BGH Beschluss vom 22. Juni 2021, herausgegeben heute, 10.8.2021, Az. VI ZB 15/20. So wichtig der vom BGH formulierte Leitsatz zu diesem Beschluss auch ist, so wichtig ist im entschiedenen Fall seine Ergänzung. Wir heben das Entscheidende hervor.
Leitsatz
Der Rechtsanwalt hat durch organisatorische Vorkehrungen sicherzustellen, dass ein fristgebundener Schriftsatz rechtzeitig gefertigt wird und innerhalb der laufenden Frist beim zuständigen Gericht eingeht. In der Wahl des Verfahrens, mit dem er dies gewährleistet, ist er dabei grundsätzlich frei. Er hat aber sein Möglichstes zu tun, um Fehlerquellen bei der Eintragung und Behandlung von Rechtsmittelfristen auszuschließen.
Ergänzung des Leitsatzes (durch uns)
Die Büroorganisation zu einer Einzelanweisung ist anhand der konkreten Umstände zu beurteilen.
Die Gründe des Beschlusses dazu im Einzelnen:
„Das Berufungsgericht hat übersehen, dass die Frage, ob eine Aktennotiz als Einzelanweisung missverstanden werden kann, nicht abstrakt, sondern anhand der konkreten Umstände der jeweiligen Büroorganisation zu beurteilen ist.

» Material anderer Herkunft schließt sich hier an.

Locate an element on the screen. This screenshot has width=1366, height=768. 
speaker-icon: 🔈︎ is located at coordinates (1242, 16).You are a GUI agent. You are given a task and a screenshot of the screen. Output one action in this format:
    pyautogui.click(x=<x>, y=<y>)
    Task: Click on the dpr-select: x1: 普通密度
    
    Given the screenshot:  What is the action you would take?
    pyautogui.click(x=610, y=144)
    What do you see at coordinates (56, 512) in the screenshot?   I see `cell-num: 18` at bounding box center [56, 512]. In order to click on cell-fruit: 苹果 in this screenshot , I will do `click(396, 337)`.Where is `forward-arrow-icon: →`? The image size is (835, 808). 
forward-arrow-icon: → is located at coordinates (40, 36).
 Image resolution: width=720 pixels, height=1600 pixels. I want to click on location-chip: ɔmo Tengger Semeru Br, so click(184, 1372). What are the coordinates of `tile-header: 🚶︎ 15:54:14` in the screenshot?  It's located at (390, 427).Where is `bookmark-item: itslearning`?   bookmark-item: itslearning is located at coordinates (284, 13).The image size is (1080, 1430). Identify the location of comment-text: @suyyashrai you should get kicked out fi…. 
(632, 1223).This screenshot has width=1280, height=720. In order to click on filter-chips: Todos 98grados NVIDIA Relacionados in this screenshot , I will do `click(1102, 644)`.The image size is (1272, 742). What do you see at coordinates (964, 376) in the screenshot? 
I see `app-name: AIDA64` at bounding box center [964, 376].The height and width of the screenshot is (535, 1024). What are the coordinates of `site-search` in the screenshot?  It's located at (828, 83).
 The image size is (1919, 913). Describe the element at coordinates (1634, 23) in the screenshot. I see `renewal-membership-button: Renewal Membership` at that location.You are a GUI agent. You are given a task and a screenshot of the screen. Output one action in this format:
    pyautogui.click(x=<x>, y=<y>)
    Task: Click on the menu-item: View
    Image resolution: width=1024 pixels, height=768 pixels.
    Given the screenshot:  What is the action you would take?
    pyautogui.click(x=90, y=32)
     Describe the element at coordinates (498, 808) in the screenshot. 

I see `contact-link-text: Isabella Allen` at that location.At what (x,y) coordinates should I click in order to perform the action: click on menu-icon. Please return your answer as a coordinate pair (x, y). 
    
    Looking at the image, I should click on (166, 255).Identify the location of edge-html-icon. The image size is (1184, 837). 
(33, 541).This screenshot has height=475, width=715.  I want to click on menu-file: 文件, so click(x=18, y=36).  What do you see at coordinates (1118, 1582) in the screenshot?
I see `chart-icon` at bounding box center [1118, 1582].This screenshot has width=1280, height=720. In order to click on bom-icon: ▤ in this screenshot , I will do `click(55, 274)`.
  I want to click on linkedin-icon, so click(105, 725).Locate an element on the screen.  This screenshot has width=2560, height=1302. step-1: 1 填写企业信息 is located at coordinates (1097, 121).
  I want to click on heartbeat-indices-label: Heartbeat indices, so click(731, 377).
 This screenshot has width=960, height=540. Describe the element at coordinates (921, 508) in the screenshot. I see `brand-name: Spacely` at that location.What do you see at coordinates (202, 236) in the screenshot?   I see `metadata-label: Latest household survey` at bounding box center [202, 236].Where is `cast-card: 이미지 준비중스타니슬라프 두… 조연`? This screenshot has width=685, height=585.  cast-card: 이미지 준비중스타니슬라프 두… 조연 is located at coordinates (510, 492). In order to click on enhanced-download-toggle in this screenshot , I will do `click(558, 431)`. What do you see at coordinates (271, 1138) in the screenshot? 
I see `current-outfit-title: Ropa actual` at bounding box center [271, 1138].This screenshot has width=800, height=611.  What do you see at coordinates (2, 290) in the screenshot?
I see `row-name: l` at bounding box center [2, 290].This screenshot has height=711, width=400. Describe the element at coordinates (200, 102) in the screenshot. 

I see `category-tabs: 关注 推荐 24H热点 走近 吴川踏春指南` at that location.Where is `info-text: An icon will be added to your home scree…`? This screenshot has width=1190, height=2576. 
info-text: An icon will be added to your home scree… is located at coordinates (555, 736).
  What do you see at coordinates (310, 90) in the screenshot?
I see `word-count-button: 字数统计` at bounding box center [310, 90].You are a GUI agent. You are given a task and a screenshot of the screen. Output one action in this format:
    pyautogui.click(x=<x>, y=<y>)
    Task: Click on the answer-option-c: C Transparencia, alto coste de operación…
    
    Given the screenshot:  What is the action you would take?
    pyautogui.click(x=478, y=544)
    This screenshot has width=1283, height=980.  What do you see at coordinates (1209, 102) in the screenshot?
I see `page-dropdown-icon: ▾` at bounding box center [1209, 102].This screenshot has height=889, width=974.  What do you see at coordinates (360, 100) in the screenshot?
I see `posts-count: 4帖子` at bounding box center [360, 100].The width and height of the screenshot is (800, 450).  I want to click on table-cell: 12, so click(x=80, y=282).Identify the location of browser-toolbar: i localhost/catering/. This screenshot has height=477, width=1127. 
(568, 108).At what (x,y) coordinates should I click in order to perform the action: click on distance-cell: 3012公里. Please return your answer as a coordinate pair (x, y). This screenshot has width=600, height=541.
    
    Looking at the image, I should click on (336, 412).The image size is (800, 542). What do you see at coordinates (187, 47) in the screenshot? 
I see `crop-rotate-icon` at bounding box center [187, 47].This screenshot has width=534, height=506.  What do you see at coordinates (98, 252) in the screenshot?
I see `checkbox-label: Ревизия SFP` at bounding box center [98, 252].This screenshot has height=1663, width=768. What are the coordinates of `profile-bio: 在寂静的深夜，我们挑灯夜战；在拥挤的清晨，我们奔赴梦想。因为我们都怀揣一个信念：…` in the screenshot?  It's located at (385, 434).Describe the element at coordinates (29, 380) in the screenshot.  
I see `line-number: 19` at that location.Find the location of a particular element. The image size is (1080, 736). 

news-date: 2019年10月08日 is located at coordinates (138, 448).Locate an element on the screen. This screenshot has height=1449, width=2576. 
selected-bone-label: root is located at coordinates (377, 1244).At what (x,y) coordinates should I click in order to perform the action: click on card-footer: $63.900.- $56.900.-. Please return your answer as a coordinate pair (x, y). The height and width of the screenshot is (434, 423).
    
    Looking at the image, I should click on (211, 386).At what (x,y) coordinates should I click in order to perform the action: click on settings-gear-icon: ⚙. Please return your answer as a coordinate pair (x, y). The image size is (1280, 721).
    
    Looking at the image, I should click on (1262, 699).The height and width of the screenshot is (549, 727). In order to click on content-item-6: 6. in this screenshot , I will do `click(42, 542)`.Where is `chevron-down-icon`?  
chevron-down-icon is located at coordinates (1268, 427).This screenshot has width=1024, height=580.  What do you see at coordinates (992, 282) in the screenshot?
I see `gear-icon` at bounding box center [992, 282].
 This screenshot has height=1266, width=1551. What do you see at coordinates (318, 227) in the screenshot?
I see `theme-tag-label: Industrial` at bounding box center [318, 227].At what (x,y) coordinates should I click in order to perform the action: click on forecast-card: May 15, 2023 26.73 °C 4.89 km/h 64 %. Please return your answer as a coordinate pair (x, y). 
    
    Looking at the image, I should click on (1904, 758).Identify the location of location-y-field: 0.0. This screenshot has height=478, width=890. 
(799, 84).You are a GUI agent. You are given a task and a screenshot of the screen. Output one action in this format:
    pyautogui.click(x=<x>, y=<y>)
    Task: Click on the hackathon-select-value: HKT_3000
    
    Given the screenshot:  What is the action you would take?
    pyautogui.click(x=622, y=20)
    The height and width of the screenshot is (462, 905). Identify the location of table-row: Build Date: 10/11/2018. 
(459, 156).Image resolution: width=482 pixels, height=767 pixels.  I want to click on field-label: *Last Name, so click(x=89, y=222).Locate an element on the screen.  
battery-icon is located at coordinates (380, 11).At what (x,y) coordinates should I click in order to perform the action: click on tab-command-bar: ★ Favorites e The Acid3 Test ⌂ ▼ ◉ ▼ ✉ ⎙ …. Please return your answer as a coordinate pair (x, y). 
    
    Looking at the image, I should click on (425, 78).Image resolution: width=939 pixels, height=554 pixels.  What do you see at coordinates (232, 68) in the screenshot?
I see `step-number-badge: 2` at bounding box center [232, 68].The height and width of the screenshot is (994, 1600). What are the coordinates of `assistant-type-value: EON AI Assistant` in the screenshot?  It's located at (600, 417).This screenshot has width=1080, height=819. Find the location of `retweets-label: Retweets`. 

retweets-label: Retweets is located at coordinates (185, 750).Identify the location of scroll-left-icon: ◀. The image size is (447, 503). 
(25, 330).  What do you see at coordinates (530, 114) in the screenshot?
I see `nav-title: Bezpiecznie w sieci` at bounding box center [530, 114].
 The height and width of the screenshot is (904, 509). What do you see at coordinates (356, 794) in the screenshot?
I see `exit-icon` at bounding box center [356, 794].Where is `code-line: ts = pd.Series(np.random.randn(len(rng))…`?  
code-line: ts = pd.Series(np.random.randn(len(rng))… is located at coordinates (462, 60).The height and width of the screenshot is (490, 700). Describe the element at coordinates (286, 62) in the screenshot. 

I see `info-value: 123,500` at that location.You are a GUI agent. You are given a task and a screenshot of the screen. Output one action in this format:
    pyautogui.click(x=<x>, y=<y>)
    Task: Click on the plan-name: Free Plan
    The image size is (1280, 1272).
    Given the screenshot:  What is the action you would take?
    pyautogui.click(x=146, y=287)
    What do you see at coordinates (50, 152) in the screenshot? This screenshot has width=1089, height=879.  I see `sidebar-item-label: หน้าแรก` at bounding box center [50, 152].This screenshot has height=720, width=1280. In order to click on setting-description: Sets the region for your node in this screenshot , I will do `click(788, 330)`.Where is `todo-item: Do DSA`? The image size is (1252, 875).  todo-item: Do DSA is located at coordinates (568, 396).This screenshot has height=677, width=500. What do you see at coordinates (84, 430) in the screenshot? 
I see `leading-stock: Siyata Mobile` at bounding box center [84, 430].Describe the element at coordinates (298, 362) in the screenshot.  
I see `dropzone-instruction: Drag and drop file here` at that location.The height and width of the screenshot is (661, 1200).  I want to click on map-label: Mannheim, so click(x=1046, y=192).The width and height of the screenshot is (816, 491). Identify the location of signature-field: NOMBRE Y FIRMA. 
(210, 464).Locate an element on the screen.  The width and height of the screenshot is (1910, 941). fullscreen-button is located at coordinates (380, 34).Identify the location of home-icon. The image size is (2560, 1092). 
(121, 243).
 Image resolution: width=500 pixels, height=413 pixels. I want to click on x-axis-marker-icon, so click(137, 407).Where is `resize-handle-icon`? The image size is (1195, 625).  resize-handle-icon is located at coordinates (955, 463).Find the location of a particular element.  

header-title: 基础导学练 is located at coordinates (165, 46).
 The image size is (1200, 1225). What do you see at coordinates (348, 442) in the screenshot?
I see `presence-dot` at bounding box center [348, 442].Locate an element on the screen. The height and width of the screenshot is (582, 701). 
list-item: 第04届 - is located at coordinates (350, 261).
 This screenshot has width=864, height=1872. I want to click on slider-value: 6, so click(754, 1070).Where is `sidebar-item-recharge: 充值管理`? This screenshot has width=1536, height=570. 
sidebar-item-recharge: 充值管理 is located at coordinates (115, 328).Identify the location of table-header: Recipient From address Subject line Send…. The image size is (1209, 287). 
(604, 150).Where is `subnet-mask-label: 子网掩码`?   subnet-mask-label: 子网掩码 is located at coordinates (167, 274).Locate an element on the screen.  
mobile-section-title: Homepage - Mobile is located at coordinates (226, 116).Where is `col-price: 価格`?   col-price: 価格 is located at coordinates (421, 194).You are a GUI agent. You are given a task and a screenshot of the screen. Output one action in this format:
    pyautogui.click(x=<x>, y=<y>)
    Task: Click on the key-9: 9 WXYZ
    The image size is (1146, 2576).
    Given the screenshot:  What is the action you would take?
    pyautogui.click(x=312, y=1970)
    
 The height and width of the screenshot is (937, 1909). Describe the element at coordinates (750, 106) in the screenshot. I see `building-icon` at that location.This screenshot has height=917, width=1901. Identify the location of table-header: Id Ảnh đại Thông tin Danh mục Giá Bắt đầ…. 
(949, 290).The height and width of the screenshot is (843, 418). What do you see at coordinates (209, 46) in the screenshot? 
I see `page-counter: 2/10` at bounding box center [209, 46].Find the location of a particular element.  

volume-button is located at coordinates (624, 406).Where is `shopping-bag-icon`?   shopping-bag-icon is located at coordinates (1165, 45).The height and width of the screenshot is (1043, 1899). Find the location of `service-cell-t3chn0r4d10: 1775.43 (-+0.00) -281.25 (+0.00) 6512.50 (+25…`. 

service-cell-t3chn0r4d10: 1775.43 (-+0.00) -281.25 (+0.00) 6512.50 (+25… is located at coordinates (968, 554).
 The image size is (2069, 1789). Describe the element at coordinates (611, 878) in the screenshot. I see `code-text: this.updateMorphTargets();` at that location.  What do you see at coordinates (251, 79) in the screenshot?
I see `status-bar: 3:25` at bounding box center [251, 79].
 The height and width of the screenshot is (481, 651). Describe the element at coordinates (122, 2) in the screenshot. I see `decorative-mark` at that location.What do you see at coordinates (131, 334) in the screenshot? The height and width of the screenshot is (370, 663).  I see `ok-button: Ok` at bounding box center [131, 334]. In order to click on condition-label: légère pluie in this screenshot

Ausweislich der dem Schriftsatz des Klägers beigefügten eidesstattlichen Versicherung der Angestellten seiner Prozessbevollmächtigten erfolgten „alle" Arbeitsanweisungen der Prozessbevollmächtigten per Diktat, persönlicher Ansprache oder digitaler Anweisung in einen auf die Angestellte lautenden Postkorb, nicht hingegen über (handschriftliche) Vermerke in oder auf der Akte. Dementsprechend habe sie solche Vermerke in all den Jahren nie als Arbeitsanweisung aufgefasst. Derartige Vermerke seien als Gedankenstütze und Bearbeitungsvermerk ausschließlich für die Rechtsanwältin gedacht. Legt man der rechtlichen Beurteilung diese - mangels abweichender Feststellungen als glaubhaft zu unterstellenden - Ausführungen zur konkreten Büroorganisation zugrunde, kann der Prozessbevollmächtigten des Klägers eine Sorgfaltspflichtverletzung nicht vorgeworfen werden. Sie musste nicht damit rechnen, dass der nur für sie gedachte Bearbeitungsvermerk "Verlängerung 1 Monat - wenn Parallelurteil noch nicht da" von ihrer Angestellten als Anweisung fehlgedeutet werden würde, die Berufungsbegründungsfrist entgegen der allgemeinen Organisationsregelung ohne Rückversicherung bei ihr zu löschen.”